Rania membuka matanya dengan susah payah. Melihat itu Reyhan bertindak membantu gadis itu untuk duduk.
"Cepetan mandi.. Sholat.." arah Reyhan.
"Kamu udah mandi?" Rania mengucek matanya.
Reyhan tertawa.
"Kenapa?"
"Tadi kan udah kujawab.."
"Kapan?" tanya Rania bingung.
"Barusan, waktu kamu ngigo.. Kamu malah ngajak aku mandi bareng.."
Rania terkejut. Wajahnya merah menahan malu. Dicubitnya lengan Reyhan dengan kuat.
"Ngarang..! Dasar gatal.." Rania buru-buru masuk ke dalam kamar.
*******
Reyhan duduk di dek menunggu Rania yang sedang bersiap untuk acara makan malam mereka. Tadi dia meminta dijemput jam 8 malam untuk diantarkan ke gedung utama. Diliriknya arloji di tangan, masih ada waktu lima menit lagi.
Sedang dia asyik menatap layar ponselnya, terdengar suara langkah kaki mendekatinya.
"Ayuk, Rey.."
Reyhan mengangkat kepalanya dari ponsel. Di depannya sekarang berdiri bidadari cantik dengan senyum yang sangat memikat. Rania mengulurkan tangannya memberi isyarat untuk mengajak lelaki itu berdiri.
Reyhan yang sedang terpesona tidak mengalihkan matanya dari menatap keindahan di depannya saat ini. Rania mengenakan gaun ringan lengan pendek berwarna merah menyala. Gaun yang panjangnya selutut itu nampak sopan tapi juga seksi. Dan bibirnya.. Ya Tuhan, Reyhan mengerang di dalam hati, Rania menggunakan lipstik yang senada dengan warna gaunnya.

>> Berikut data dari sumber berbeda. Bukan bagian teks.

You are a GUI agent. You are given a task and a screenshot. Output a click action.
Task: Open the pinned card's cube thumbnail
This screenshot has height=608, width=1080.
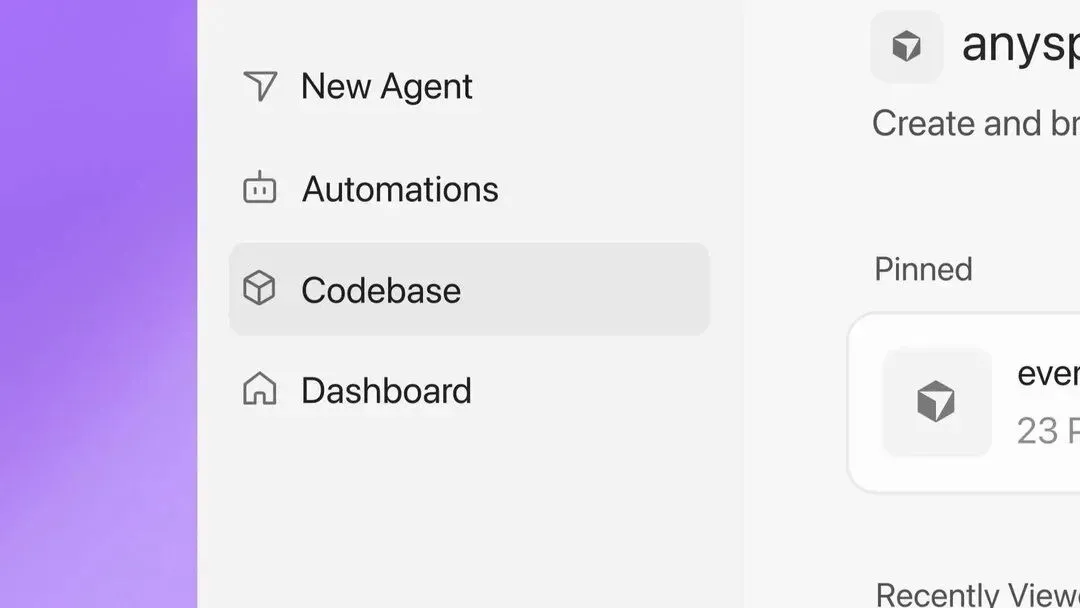click(937, 402)
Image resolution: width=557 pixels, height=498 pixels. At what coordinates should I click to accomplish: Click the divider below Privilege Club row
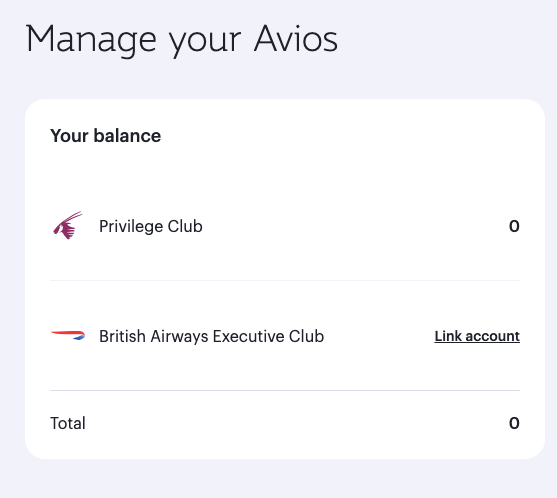[x=285, y=280]
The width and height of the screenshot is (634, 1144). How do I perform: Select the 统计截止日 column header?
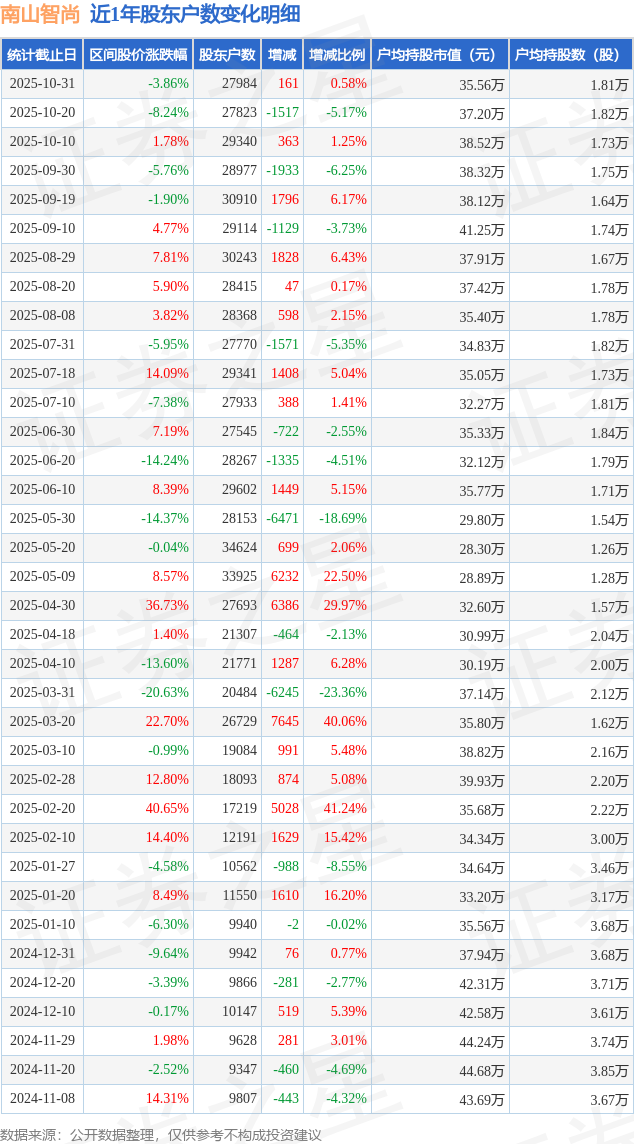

"Rey, bentar lagi Pak Sobri datang menjemput.. Ayoklah, aku udah lapar banget.." suara Rania memecahkan rasa terpesonanya.
Setelah itu memang kedengaran bunyi bel di dalam cottage mereka. Rania menarik tangan Reyhan untuk menuju pintu depan.
"Tunggu..!" sahut Reyhan.
Disambarnya tubuh Rania lalu diciumnya leher istrinya itu dengan mesra. Dia ingin menghirup wangi tubuh menggiurkan Rania.
"Nanti..." janjinya.
Ucapan Reyhan itu mengantarkan gelenyar listrik diseluruh tubuh Rania. Jantungnya memompa dengan cepat membayangkan apa yang akan terjadi malam nanti.